Tax evasion scandal hits Argentine football
28 Aug 2012
Argentina’s national tax authority AFIP has suspended 146 football agents amid an investigation into potential tax evasion involving player transfers featuring clubs outside the country.
The AFIP has been investigating so-called irregular deals since the Argentine transfer window closed earlier this month and has also suspended a dozen players whose moves have come under suspicion. The organisation has written to Argentine Football Association president Julio Grondona and FIFA counterpart Sepp Blatter asking them not to approve such transfers. “This investigation is into the businessmen of football,” AFIP chief Ricardo Echegaray said, according to Reuters. “(The AFIP) suspended 146 footballer representatives and go-betweens with an irregular fiscal situation since they have not declared the corresponding commission charged for the operations they took part in.”
Echegaray said the AFIP has formed a system through which transfers have to be studied for their transparency before they are signed off. The organisation has also created a ‘Dynamic List of Sporting Fiscal Paradises’. This list will include all clubs involved in transfers where it can be proved that players neither emerged from their youth systems nor played for them for at least a season.

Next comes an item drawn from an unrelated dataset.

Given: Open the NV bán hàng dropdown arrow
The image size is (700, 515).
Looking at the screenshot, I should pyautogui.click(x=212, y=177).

The tax evasion scandal has seen two controversial so-called three-way transfers highlighted in recent weeks. Jonathan Bottinelli joined newly-promoted Primera Division giant River Plate from fellow top flight team San Lorenzo during the close-season in a transfer involving Union San Felipe, a Chilean club the defender has never played for. Reuters reports that the transfer was for a fee of US$1.7 million to be deposited in an account in Miami, with the AFIP investigating an alleged account the Chilean club has in the Virgin Islands. Media reports said River Plate bought 60% of the player’s rights in Argentina, with the AFIP stating that it believed Bottinelli had become a free agent at the end of last season yet figured on the books of San Felipe, owned by Argentine investors. The other case involves midfielder Ignacio Piatti, who joined San Lorenzo from Italian club Lecce via Sud America of the Uruguayan second division, where he has never played.